I have lectured on dreams and had many people come to me for help because they too have had physical injury and marks on their bodies from a dream.

If a mother could feel the pain of her child hundreds of miles away.......if a loved one feels the anxiety of their love when they are not near......if a scientist could split an atom, change the direction of the spin in one part, and it affects the other in the same way a distance away.......then why couldn't an injury in a dream - which is simply a different dimension or time or frequency filter down from the astral body, the astral section of the aura and filter down to the physical and injure the physical body.

Edgar Cayce reports that he was going to walk on an elevator, but saw that no one had an aura, he decided not to go on. The elevator crashed and everyone died. So, there was an indication of the death in the auric field prior to physical injury, prior to physical death.

How could a voice print be analized in sound therapy and indicate a physical injury days prior to the pain and markings of the injury on the physical body?

I think that the more imporant questions would be why do some people experience the injury from a dream and others do not? Is something off in their auric field? Do they need more protection?

And secondly, how do we protect ourselves so that those that do have physical injuries from dream injuries stop this from happening.

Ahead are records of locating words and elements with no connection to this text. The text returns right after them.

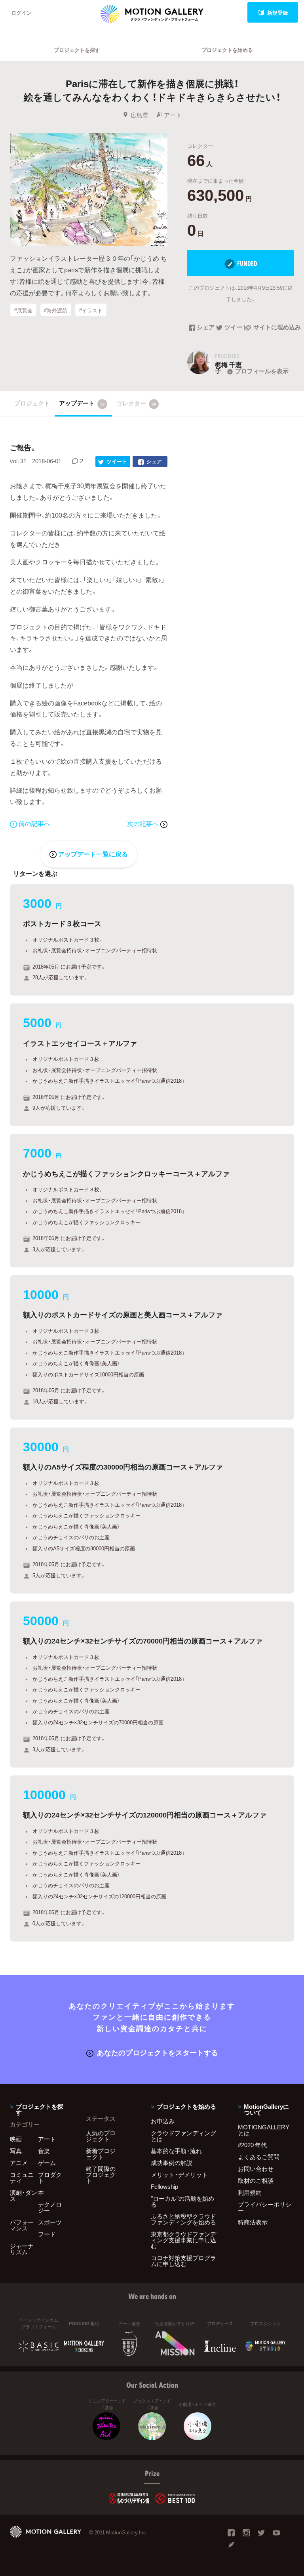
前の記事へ (34, 823)
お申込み (163, 2121)
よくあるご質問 (258, 2156)
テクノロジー (50, 2207)
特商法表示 (253, 2222)
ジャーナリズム (22, 2249)
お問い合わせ (256, 2168)
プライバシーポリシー (264, 2207)
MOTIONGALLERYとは (263, 2130)
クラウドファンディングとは (183, 2136)
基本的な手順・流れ (176, 2150)
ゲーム (47, 2162)
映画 (16, 2139)
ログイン (21, 12)
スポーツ (50, 2222)
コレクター (136, 403)
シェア (206, 327)
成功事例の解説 (171, 2162)
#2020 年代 (252, 2144)
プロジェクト (32, 403)
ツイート (234, 327)
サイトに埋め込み (273, 327)
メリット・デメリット (179, 2174)
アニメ (19, 2162)
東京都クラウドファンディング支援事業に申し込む (183, 2240)
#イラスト (91, 310)
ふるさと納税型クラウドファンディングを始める (183, 2219)
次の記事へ (143, 823)
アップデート (82, 403)
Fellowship (164, 2186)
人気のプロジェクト (101, 2136)
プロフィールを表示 (262, 371)
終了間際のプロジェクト (101, 2174)
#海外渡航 (55, 310)
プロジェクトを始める (227, 50)
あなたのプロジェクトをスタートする (157, 2052)
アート (173, 115)
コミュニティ (22, 2177)
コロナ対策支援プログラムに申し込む (183, 2260)
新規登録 (277, 12)
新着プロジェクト (101, 2153)
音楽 (44, 2150)
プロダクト (50, 2177)
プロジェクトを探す (77, 50)
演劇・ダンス (23, 2195)
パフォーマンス (22, 2225)
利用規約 (250, 2192)
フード (47, 2234)
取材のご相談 (256, 2180)
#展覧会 (23, 310)
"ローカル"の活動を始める (182, 2201)
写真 (16, 2150)
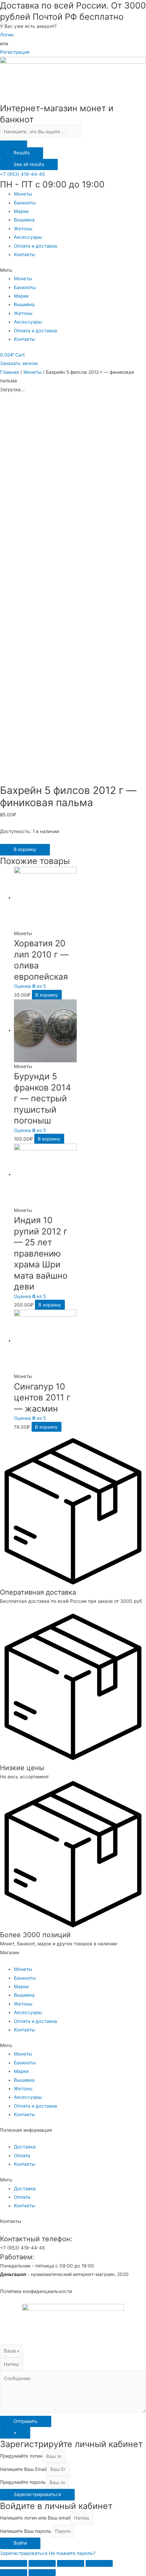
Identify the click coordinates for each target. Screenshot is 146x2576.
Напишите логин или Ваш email (35, 2518)
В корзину (25, 849)
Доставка (25, 2146)
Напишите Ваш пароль (25, 2531)
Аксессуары (28, 237)
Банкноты (25, 202)
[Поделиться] (42, 2563)
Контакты (24, 254)
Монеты (23, 194)
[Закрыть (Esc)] (13, 2563)
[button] (22, 174)
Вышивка (24, 219)
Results (22, 152)
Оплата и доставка (35, 246)
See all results (29, 164)
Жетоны (23, 228)
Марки (21, 211)
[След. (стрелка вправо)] (42, 2572)
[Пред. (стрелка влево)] (13, 2572)
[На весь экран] (70, 2563)
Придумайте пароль (23, 2482)
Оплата (22, 2155)
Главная (9, 372)
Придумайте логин (21, 2456)
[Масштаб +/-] (99, 2563)
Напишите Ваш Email (23, 2469)
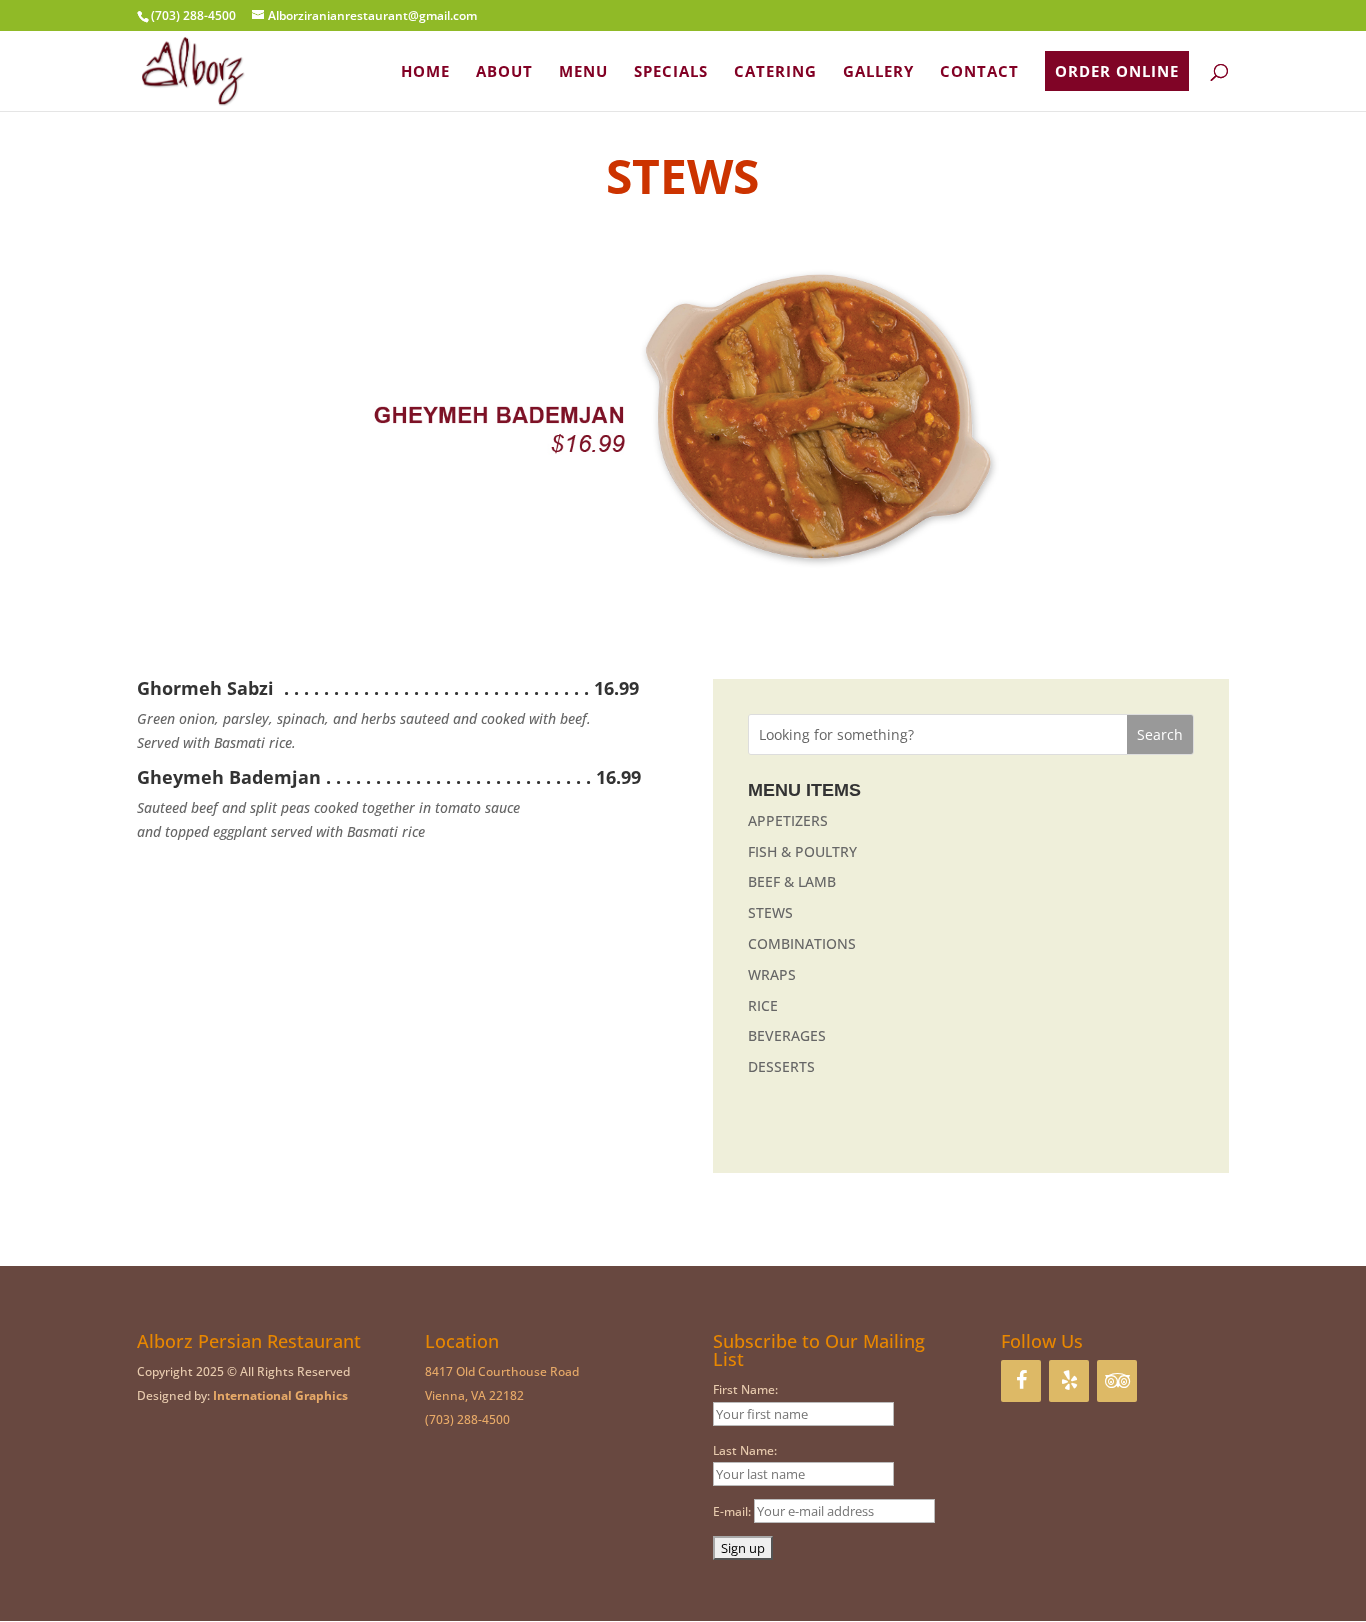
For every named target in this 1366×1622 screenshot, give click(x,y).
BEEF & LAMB (792, 881)
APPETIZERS (788, 820)
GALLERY (878, 72)
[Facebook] (1021, 1381)
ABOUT (504, 72)
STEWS (770, 912)
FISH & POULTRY (802, 851)
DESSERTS (781, 1066)
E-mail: (733, 1511)
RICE (763, 1005)
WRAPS (772, 974)
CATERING (775, 72)
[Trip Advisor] (1117, 1381)
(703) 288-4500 (467, 1419)
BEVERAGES (787, 1035)
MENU (583, 72)
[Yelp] (1069, 1381)
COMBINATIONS (802, 943)
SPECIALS (671, 72)
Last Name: (745, 1450)
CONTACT (979, 72)
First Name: (745, 1389)
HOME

Thank you for your comment - they always make me delve deeper into my woderings and dream experiments.

cainam_nazier
19th February 2007, 07:47 AM
The "reality" of my dreams varies from dream to dream. They are not all as intense as reality when it comes to the five senses. But some of them are and some of them are more real than reality, if such a thing is possible.

Dragonlor
19th February 2007, 10:03 AM
The quality of my dreams is dependant on how much imagination and entertainment I expose myself to. Generally I only remember sight and sounds. I had at least one dream where I could smell something quite strongly although I have since forgotten what the odor was. I don't think I've ever tasted anything in my dreams although I rarely if ever remember actually eating during any of them. I can't really say if I remember a whole lot of touch since I never really pay much attention to that even when I'm awake. While I've had countless dreams where something tries to/does harm me I've only actually felt pain once, and it was quite painful at that.